So, let’s talk about Adolescence, the new Netflix miniseries that’s making people seriously uncomfortable.
And not in a “Wow, what a thrilling plot twist” kind of way—more like, “This hit too close to home, and I don’t know how to process it.”
It’s about Jamie Miller, a 13-year-old who did something unthinkable: he murdered his classmate, Katie.
And before you roll your eyes at another “troubled teen” storyline, let me stop you.
Adolescence doesn’t just tell you what happened—it forces you to sit in the ugly, awkward, terrifying truth of why it happened.
And if you think this is just a show, you’re lying to yourself.
We’re Losing Our Kids, and We Don’t Even See It
Jamie isn’t some monster created in a vacuum. He’s a kid, just like the ones you see glued to their screens at the dinner table, the ones getting sucked into the darkest corners of the internet while their parents assume they’re just watching harmless YouTube videos.
The show peels back the layers of what happens when young, impressionable minds get fed poison every single day—misogyny, violence, radicalization—until they don’t even realize they’re drowning in it.
The scariest part?
Jamie could be anyone’s son, brother, student, friend.
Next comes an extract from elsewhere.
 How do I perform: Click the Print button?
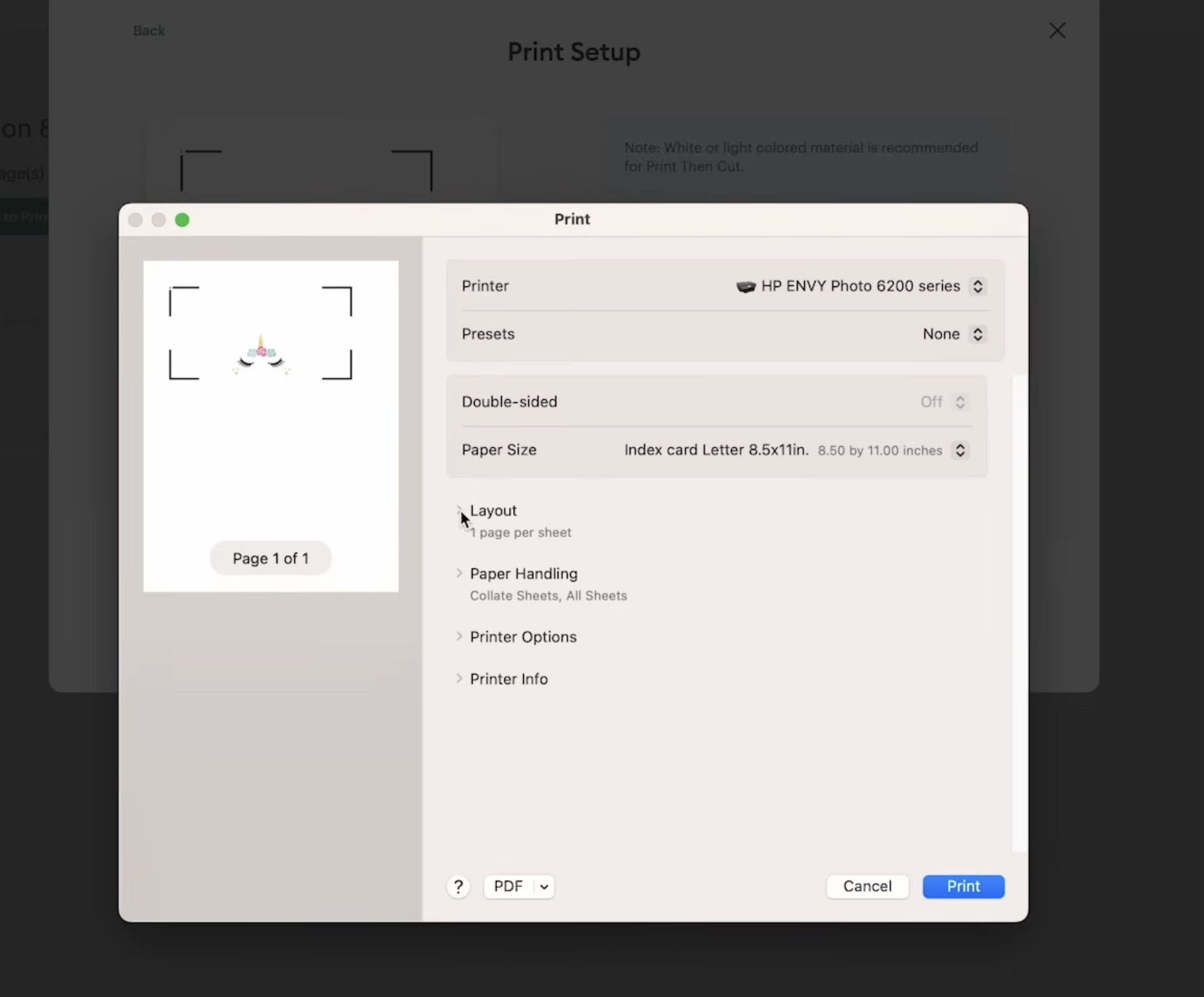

And most people wouldn’t even notice the warning signs until it’s too late.
Parents, Wake Up—You’re Not as Involved as You Think
This is the part where people get defensive. “I do monitor my kid’s internet usage.” “We do talk about things.” “My child would never.”
Wouldn’t they?
When was the last time you really listened? Not just the surface-level “How was your day?” but actually sat down and understood what’s going on in their heads?
Because I’ll tell you right now, the internet is raising kids in ways that parents aren’t. And while you’re busy assuming they’re safe, some faceless stranger online is teaching them how to hate.
This series throws that reality in your face. And it should.
The Conversations We’re Too Afraid to Have
The gut-punch of Adolescence is that it doesn’t give you an easy answer. It doesn’t tell you exactly where Jamie went wrong because it’s not just one thing. It’s everything.
The neglect, the algorithm-driven radicalization, the casual misogyny that no one takes seriously until it’s too late.
This show wants you to be uncomfortable. It wants you to question if you’re really paying attention. It wants you to stop assuming “therapy is for other people” and start realizing that we all need to be having these conversations—at home, in schools, everywhere.
Because let’s be honest here: a lot of people watching Adolescence are seeing their own childhoods in it.
They see the anger, the loneliness, the craving for validation from the worst places. And maybe, just maybe, it’s time to stop pretending we’re all fine and start dealing with the mess we’ve been avoiding.
Therapy is not only a luxury your child can have. It’s not just for people who are “broken.” It’s a survival tool.
“And if this show teaches us anything, it’s that ignoring the problem won’t make it go away.”
So, yeah. Watch Adolescence. But don’t just watch it—sit with it. And then do something about it.